▸ Task details:
Within the listing below, how many lines hold the string "computer"? Only the number should be given.

▸ Entries supplied:
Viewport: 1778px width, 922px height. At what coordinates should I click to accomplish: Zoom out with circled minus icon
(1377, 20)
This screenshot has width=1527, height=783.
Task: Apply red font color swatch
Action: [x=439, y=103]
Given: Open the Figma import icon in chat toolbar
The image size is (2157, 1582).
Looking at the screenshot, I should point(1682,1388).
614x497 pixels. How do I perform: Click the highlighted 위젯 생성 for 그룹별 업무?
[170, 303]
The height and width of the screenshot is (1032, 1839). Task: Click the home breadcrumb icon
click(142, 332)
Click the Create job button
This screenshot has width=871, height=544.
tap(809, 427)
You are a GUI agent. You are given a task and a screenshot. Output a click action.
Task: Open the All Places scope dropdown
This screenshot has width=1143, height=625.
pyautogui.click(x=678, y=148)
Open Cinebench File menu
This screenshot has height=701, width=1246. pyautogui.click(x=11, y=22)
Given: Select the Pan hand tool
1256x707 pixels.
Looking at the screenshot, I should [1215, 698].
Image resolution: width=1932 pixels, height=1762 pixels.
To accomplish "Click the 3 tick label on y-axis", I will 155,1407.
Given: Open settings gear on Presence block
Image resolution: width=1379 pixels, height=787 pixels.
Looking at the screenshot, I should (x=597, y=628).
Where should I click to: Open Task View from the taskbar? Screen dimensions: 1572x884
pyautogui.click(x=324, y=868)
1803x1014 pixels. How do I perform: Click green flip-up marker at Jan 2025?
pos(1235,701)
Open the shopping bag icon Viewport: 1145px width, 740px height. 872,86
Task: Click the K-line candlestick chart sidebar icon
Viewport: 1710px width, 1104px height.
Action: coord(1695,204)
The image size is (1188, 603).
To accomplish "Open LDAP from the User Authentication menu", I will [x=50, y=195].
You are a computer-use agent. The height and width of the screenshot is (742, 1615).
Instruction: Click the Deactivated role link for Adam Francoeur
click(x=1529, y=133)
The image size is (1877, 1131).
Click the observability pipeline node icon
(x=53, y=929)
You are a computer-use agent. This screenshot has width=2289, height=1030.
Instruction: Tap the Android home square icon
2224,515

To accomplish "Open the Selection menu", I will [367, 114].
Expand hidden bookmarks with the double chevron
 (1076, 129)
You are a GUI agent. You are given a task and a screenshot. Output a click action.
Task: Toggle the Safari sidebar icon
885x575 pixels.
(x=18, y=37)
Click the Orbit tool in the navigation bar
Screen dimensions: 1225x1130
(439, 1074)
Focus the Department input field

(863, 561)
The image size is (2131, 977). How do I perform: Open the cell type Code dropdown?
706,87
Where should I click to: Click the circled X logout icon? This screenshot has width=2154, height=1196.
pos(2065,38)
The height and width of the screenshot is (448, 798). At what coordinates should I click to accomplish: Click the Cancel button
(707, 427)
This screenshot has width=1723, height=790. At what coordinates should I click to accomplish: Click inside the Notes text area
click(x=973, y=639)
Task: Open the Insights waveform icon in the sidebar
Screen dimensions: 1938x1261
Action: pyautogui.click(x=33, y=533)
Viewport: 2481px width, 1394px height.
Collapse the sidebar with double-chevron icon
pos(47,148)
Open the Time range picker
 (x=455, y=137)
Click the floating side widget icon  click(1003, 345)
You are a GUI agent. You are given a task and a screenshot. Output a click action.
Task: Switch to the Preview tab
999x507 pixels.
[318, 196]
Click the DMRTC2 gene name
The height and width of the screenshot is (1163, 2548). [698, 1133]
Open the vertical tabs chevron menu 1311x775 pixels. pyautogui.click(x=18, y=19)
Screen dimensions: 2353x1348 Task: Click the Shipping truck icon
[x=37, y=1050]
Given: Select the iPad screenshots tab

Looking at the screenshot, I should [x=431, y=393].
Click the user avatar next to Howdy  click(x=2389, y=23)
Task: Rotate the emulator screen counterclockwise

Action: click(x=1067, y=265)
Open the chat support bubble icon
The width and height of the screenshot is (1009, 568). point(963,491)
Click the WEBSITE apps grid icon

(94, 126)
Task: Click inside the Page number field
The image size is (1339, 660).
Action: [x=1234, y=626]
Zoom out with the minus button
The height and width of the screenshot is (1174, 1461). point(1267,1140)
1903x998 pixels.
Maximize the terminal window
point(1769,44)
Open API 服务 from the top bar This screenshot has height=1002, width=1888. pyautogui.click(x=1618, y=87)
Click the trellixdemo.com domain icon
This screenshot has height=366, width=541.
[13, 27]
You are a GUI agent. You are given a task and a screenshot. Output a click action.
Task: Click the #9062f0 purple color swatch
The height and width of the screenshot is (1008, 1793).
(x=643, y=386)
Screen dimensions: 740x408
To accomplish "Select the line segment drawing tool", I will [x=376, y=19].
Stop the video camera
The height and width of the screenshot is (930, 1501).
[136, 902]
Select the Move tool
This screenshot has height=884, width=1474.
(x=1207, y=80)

▸ Your solution:
2